Raserunfall in München via Dashcam gefilmt

Der tödliche Raserunfall in München ist mit einer sogenannten Dashcam aus einem anderen Wagen gefilmt worden. Das sind in Autos installierte Videokameras, die während der Fahrt die Sicht aus der Windschutzscheibe aufzeichnen. Laut der Staatsanwaltschaft sei der Film ein ganz wesentliches Beweismittel. Das Aufzeichnen mit einer Dashcam sei zwar eine Ordnungswidrigkeit, die Aufnahmen dürften aber trotzdem auch in einem Prozess verwertet werden.

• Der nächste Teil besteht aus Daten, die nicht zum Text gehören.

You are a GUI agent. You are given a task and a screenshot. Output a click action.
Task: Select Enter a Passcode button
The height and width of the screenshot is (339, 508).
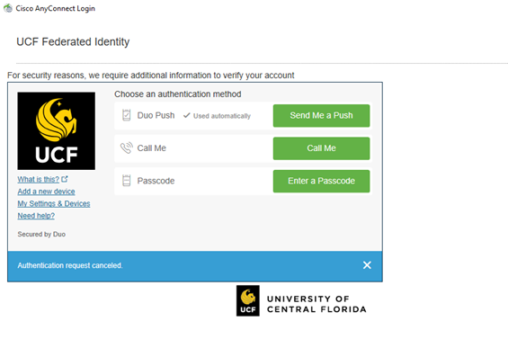point(321,181)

Der Raser war am Freitagabend in falscher Richtung unterwegs gewesen, als er zwei Jugendliche erfasste. Ein 14-Jähriger starb, ein 16-Jähriger wurde verletzt. Der Mann hatte laut der Polizei Alkohol getrunken. Zudem hätten Beamte eine geringe Menge an Drogen in seinem Auto gefunden. Genaue Promillewerte oder Ergebnisse weiterer toxikologischer Untersuchungen stünden aber noch aus. Der 34-Jährige aus dem Landkreis Bad Tölz sitzt wegen Mordverdachts in Untersuchungshaft.